Nel 2017 ho avuto l’opportunità di guidare un gruppo internazionale di avventurieri indipendenti alla ricerca delle tracce che convalidassero la possibilità di una Storia umana cancellata, di una popolazione saggia e tecnologicamente avanzata spazzata via dai millenni e -chissà- forse da qualche catastrofe naturale.
Li ho accompagnati nei boschi dei Castelli Romani, mostrando loro le particolarità che il territorio aveva da offrire all’indagine in corso. Lì, sulla cima di un grande monolite lungo il Sentiero degli Acquedotti, con il lago di Nemi che brillava sotto il sole di Mezzogiorno, circondata da individui provenienti da ogni angolo della Terra -italiani, russi, ucraini, americani, inglesi, canadesi- ho realizzato che stavamo cooperando per cercare veramente Atlantide e che questa ricerca aveva azzerato ogni distanza geografica e culturale, riportandoci all’origine, quando eravamo Uno.
Stretti, come embrioni nello stesso grembo, fra le braccia di Eva.

Alessandra di Nemora

Luoghi degli scatti:

  • Foto N°1 – Monte Tuscolo; Manufatti di stampo etrusco
  • Foto N°2 – Maschio delle Faete (Rocca di Papa); Porta Trapezoidale semisepolta e dolmen con coppella
  • Foto N°3 – Coppella in primo piano e Lago di Nemi; Sentiero degli Acquedotti

5 commenti su “La Civiltà Perduta dei Castelli Romani”

  1. Articolo interessante, come sempre quando si cerca di andare oltre la storia ufficiale e le sue interpretazioni accademiche. Personalmente apprezzo sempre l’impegno e la volontà. Voglio solo lasciarti qualche mia considerazione, visto che è un’argomento che mi affascina da sempre.

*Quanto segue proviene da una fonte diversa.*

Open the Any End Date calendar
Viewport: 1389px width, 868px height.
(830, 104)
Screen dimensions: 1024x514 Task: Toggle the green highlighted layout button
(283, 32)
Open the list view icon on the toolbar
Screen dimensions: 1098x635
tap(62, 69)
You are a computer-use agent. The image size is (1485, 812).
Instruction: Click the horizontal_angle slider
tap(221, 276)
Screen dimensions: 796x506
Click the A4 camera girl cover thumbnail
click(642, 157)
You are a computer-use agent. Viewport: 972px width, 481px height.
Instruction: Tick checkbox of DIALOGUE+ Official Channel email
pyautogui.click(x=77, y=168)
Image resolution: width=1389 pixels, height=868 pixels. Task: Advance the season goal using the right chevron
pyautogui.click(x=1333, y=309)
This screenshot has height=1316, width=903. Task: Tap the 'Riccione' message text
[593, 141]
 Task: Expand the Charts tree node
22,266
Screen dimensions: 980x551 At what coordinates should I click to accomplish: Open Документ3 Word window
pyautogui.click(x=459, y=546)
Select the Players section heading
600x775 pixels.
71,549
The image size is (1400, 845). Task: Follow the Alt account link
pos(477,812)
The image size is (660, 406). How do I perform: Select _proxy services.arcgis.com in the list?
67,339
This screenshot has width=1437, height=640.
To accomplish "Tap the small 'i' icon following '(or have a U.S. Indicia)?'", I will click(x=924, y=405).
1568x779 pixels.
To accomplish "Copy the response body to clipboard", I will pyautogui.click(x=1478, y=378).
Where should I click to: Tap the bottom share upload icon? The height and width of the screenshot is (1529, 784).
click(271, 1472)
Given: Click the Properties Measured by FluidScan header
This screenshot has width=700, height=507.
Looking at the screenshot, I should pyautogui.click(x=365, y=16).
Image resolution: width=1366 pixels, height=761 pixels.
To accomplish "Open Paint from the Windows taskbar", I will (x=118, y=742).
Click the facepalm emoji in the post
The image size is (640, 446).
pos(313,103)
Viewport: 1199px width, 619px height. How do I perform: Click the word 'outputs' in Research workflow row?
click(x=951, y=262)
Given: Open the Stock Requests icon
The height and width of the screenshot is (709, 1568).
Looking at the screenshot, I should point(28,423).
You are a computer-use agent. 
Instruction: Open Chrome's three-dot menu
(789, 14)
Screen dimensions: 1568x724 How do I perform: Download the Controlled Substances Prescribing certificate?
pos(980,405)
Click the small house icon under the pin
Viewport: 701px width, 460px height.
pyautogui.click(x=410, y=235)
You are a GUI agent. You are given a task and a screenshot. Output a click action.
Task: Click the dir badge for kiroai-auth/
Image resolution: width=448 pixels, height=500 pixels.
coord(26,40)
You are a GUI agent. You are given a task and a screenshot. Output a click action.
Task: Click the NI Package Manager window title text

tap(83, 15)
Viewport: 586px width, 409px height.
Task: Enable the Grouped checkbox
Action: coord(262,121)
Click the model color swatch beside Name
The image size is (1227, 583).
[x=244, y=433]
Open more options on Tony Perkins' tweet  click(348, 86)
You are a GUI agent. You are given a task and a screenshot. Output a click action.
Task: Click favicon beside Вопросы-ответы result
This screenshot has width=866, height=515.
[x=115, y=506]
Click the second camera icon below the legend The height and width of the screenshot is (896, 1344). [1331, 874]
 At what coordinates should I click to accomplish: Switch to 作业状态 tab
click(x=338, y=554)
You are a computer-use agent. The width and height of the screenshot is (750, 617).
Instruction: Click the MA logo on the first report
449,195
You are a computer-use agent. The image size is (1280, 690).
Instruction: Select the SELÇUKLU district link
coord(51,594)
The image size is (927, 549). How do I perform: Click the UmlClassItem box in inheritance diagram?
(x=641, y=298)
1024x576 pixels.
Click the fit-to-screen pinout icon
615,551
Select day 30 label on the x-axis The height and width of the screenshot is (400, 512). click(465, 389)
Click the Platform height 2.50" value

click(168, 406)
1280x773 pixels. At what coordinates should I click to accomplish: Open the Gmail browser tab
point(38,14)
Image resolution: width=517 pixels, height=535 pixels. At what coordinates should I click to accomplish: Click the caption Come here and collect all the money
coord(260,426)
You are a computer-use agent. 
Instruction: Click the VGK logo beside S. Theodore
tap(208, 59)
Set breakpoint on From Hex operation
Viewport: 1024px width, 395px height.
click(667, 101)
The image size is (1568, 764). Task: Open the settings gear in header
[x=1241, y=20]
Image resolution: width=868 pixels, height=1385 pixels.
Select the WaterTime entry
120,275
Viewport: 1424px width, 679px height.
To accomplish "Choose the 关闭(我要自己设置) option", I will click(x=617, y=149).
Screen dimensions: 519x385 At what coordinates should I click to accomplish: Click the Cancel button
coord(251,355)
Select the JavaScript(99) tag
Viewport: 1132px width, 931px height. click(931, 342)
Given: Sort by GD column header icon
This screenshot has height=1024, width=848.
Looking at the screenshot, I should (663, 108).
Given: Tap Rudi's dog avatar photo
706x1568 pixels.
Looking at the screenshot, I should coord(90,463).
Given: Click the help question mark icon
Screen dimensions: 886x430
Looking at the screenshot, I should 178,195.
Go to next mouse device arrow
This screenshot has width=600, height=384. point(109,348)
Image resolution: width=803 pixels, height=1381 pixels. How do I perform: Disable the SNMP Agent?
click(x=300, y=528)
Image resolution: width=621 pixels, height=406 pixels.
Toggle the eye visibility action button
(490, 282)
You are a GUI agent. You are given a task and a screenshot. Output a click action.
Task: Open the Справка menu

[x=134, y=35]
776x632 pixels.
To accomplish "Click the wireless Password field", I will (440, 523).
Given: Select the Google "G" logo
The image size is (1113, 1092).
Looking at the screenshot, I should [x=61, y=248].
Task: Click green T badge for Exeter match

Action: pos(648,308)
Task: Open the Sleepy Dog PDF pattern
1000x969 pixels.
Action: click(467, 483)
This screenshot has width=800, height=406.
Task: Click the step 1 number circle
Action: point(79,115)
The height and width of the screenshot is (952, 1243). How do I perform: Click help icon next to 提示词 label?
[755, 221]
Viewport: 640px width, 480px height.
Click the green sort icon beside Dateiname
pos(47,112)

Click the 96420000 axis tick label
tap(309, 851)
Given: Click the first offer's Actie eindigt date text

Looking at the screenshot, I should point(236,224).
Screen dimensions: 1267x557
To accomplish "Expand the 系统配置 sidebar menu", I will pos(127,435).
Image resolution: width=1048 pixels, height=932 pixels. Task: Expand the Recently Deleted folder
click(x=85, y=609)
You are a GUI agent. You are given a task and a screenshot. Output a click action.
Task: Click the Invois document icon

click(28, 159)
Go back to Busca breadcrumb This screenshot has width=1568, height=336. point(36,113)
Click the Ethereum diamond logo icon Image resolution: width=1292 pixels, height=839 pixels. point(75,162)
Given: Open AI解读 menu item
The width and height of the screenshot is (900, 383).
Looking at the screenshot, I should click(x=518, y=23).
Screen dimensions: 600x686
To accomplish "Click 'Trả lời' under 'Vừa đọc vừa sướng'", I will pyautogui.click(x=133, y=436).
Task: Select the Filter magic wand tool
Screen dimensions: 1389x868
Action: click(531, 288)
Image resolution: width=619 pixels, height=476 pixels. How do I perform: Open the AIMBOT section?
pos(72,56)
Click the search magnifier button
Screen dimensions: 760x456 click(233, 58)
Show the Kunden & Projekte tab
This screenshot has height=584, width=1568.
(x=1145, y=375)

    Per chi è dotato di una mente libera e aperta è piuttosto chiaro e lampante che su questo pianeta (forse anche su altri vicini) ci sia stata un’altra, o molto probabilmente più di una, civiltà altamente sviluppata, molto più della nostra attuale. Quella che comunemente viene definita come “preistoria” è sicuramente un nuovo inizio dei sopravvissuti alla fine di una grande civiltà. Sopravvissuti a cosa? primo grande interrogativo. Questo spiega come mai in luoghi molto distanti tra loro si possono trovare tante similitudini, nelle espressioni artistiche, negli usi, nei miti, nelle credenze “religiose”. Semplicemente sono frammenti di una cultura precedente e diffusa su gran parte del pianeta. E’ sufficiente provare ad immaginare un crollo totale della nostra civiltà, niente più case e città, strade, negozi e servizi, elettricità, acqua sempre disponibile, mezzi di trasporto, ecc.ecc. Dovremmo, i pochi superstiti, ricominciare completamente da zero, imparare tutto di nuovo, visto che ormai abbiamo perso le conoscenze e le competenze per poter sopravvivere nella natura (ancora peggio se ostile) e prosperare. E per arrivare nuovamente ad una civiltà “progredita” ci vorrebbero millenni. Ecco io credo che questa cosa sia già avvenuta più volte nella storia di questo pianeta. Poi ci sarebbe anche l’aspetto che riguarda contatti con civiltà di altri pianeti, e anche su questo ci sono migliaia di testimonianze scolpite sulla pietra in tutto il mondo. Negarli o far finta di niente è da stupidi.
    Insomma un discorso molto complesso, dove il segreto è non avere mai certezze e non fidarsi mai di chi propone verità assolute, perché le conoscenze in nostro possesso sono ancora pochissime e perché solo così si potrà continuare a cercare, senza mai fermarsi. Soprattutto oggi, con le tecnologie disponibili, si potrebbe scoprire tanto, se solo ci fosse la volontà di farlo. Si perché c’è anche un fondato sospetto che a “qualcuno” la possibile riscrittura della storia dia molto fastidio.
    Concludo con due segnalazioni che penso troverai interessanti:
    un articolo sugli “ooparts” (i cosiddetti oggetti fuori posto)
    https://www.coscienza.org/tutto-cio-che-ci-e-stato-insegnato-sulle-nostre-origini-e-una-bugia/

    e un libro recente (c’è chi Atlantide la cerca in Sardegna)
    http://www.mareaddosso.it/blog/blog171227.html

    Buona ricerca
    Un abitante dei Castelli Romani molto curioso

    1. Prima di tutto grazie mille per aver letto fino in fondo l’articolo e per il materiale allegato!
      Apprezzo molto queste tue riflessioni (e quella contenuta nel successivo commento) e ritengo che i quesiti che poni siano più che legittimi. Personalmente ritengo che il futuro riserverà ancora numerose sorprese sul piano della ricerca e dell’indagine (antropologica, genetica, archeologica e della storia delle religioni) perciò ogni ipotesi avanzata è da considerarsi assolutamente parziale e in evoluzione.
      Le ultime ipotesi sulla genesi della nostra specie sono entusiasmanti quanto rivoluzionare, ma d’altro canto la teoria darwiniana ha solo un secolo e mezzo e probabilmente ha ancora tanto margine di progressione.
      Nel frattempo, godiamoci questo viaggio con il gusto della scoprta finalizzato a se stesso!

      A presto,
      Ale

  2. Dimenticavo un piccolo appunto, la culla della nostra civiltà, in base alle ultime scoperte in europa di resti di ominidi molto più antichi di quelli africani, sembra che non sia l’Africa.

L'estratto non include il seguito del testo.